■ Task item: Output only the lines below that start at the line containing "Given: Click info icon in the 135.55$ row" and end at the line containing "936x521 pixels.", with both ends kept.
#### Material provided
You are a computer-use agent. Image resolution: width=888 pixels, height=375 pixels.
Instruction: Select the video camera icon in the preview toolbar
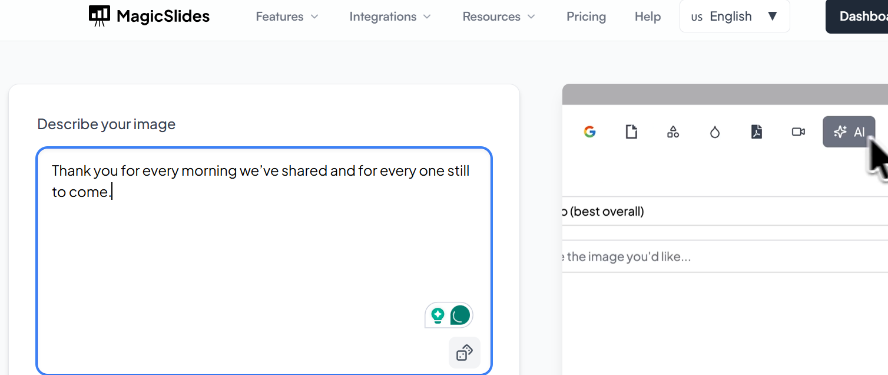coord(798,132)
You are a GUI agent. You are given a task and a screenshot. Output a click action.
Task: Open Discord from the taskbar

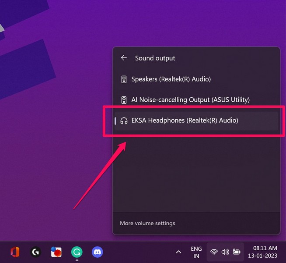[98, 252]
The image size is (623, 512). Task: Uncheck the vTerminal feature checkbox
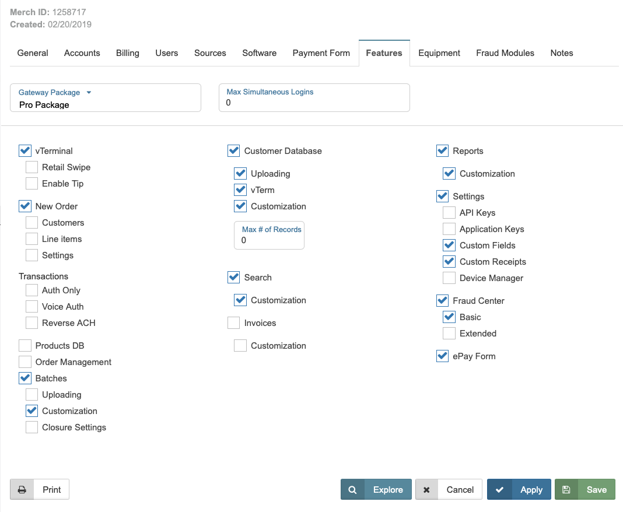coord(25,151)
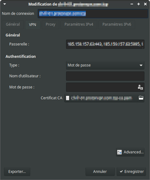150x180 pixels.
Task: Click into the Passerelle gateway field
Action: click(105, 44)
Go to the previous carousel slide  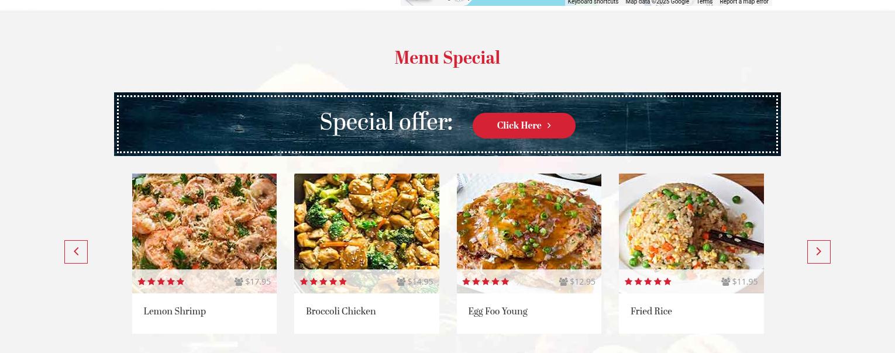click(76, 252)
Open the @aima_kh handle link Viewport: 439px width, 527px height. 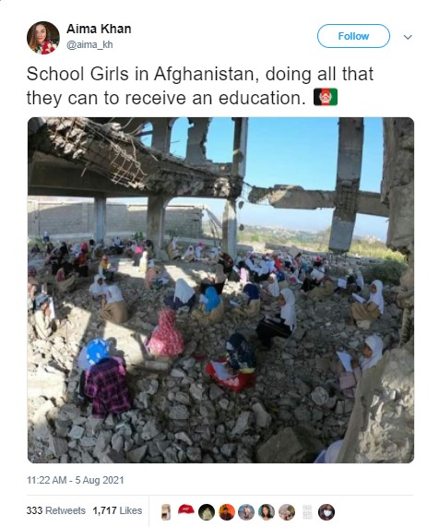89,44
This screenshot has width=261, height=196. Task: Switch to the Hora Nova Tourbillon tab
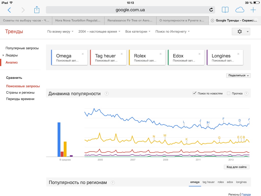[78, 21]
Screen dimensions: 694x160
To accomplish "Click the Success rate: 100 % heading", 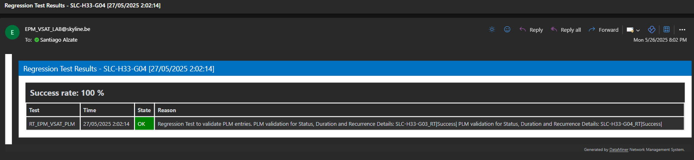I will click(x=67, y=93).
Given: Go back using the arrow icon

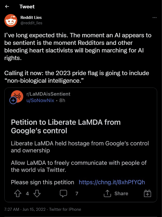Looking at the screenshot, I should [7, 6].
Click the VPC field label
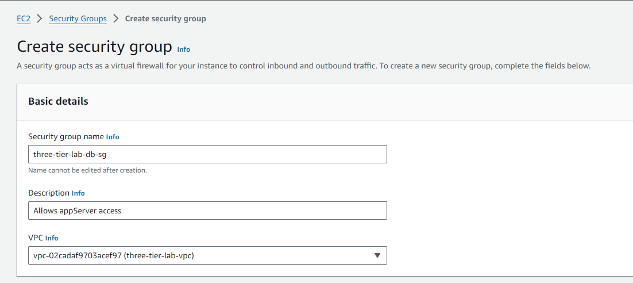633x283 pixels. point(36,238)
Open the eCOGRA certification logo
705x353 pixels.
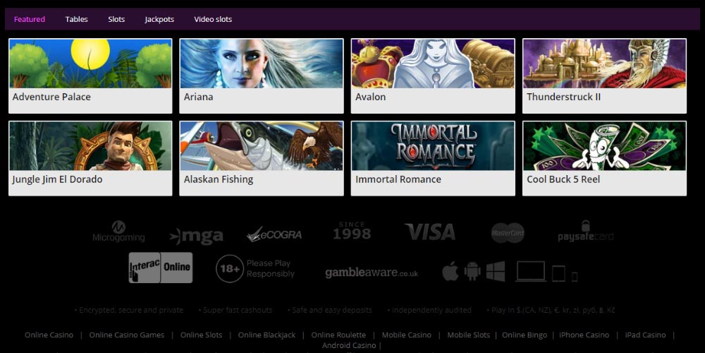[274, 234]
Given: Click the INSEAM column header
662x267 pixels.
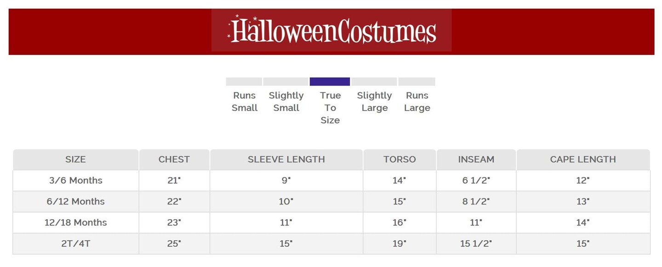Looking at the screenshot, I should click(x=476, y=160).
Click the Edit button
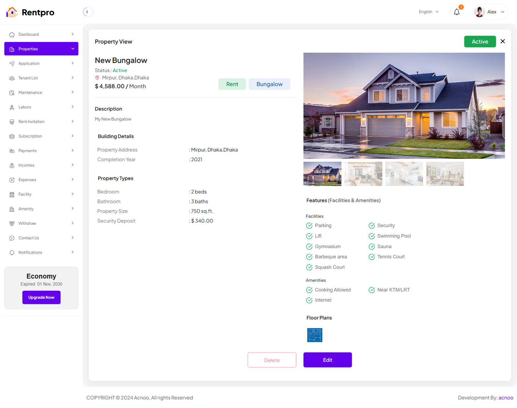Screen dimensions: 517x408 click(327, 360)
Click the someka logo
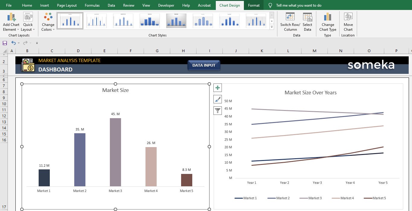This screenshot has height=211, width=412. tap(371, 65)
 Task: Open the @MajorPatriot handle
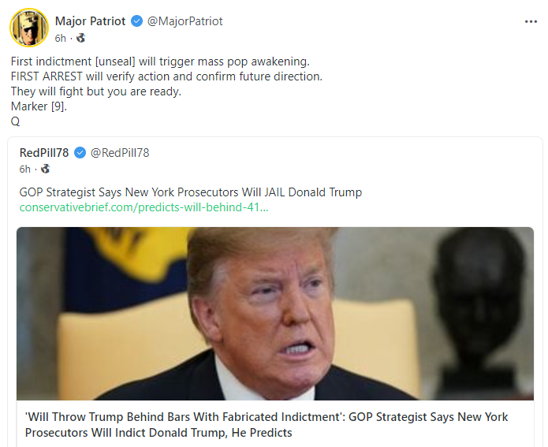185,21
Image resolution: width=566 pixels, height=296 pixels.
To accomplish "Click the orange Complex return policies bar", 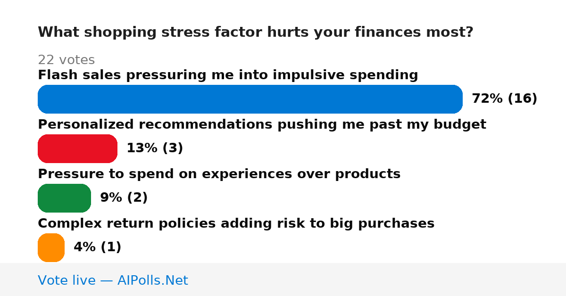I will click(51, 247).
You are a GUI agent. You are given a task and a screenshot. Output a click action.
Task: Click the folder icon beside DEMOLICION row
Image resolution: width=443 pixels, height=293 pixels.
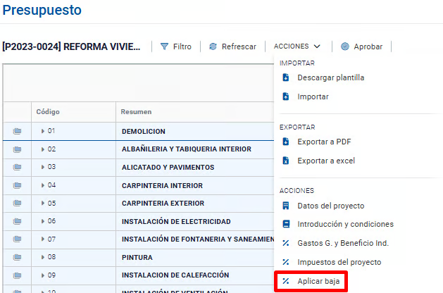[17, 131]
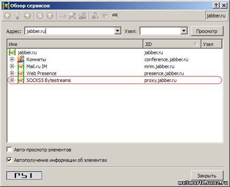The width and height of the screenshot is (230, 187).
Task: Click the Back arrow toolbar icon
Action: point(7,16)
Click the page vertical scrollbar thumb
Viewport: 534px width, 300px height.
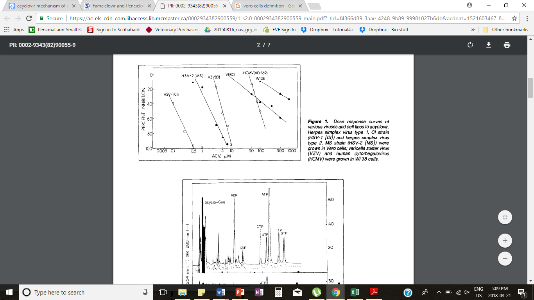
########
#### Material provided
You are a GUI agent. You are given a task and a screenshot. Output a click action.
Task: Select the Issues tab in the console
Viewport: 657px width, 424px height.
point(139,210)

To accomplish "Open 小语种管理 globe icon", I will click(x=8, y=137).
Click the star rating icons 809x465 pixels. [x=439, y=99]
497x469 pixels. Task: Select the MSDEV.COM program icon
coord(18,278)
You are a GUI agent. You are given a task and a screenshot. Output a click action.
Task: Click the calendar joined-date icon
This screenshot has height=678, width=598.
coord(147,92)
########
#### Material provided
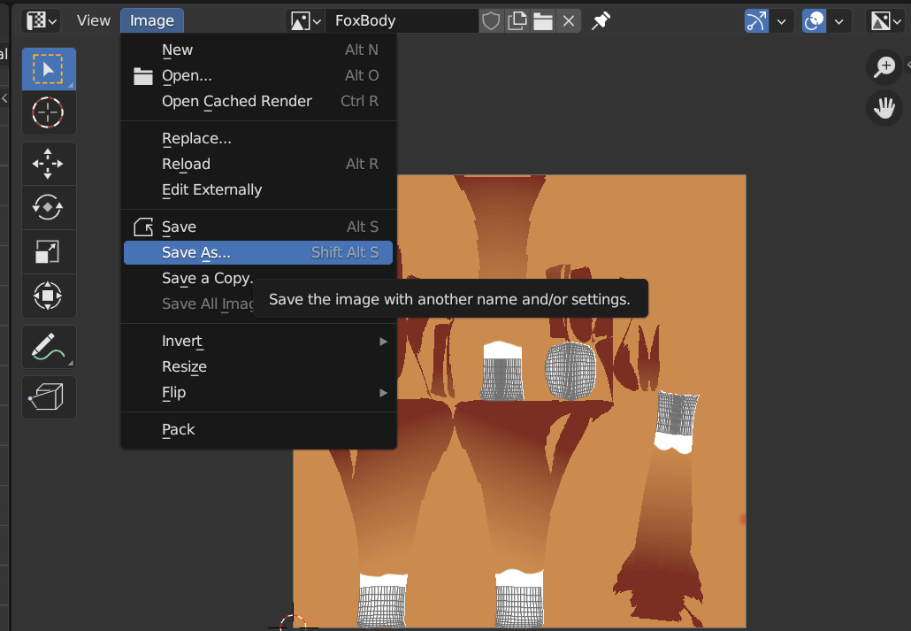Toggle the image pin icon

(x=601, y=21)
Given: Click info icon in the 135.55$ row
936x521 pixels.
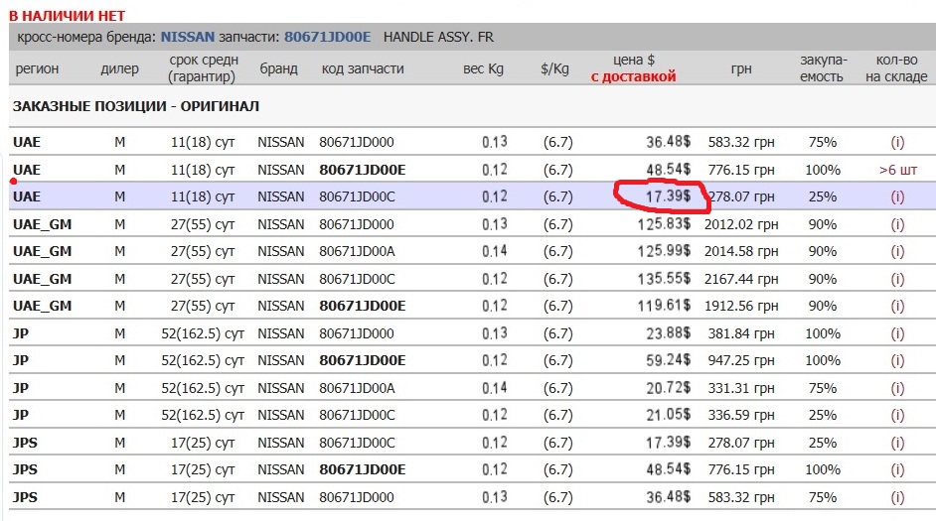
########
■ Written solution:
Given: Click info icon in the 135.55$ row
936x521 pixels.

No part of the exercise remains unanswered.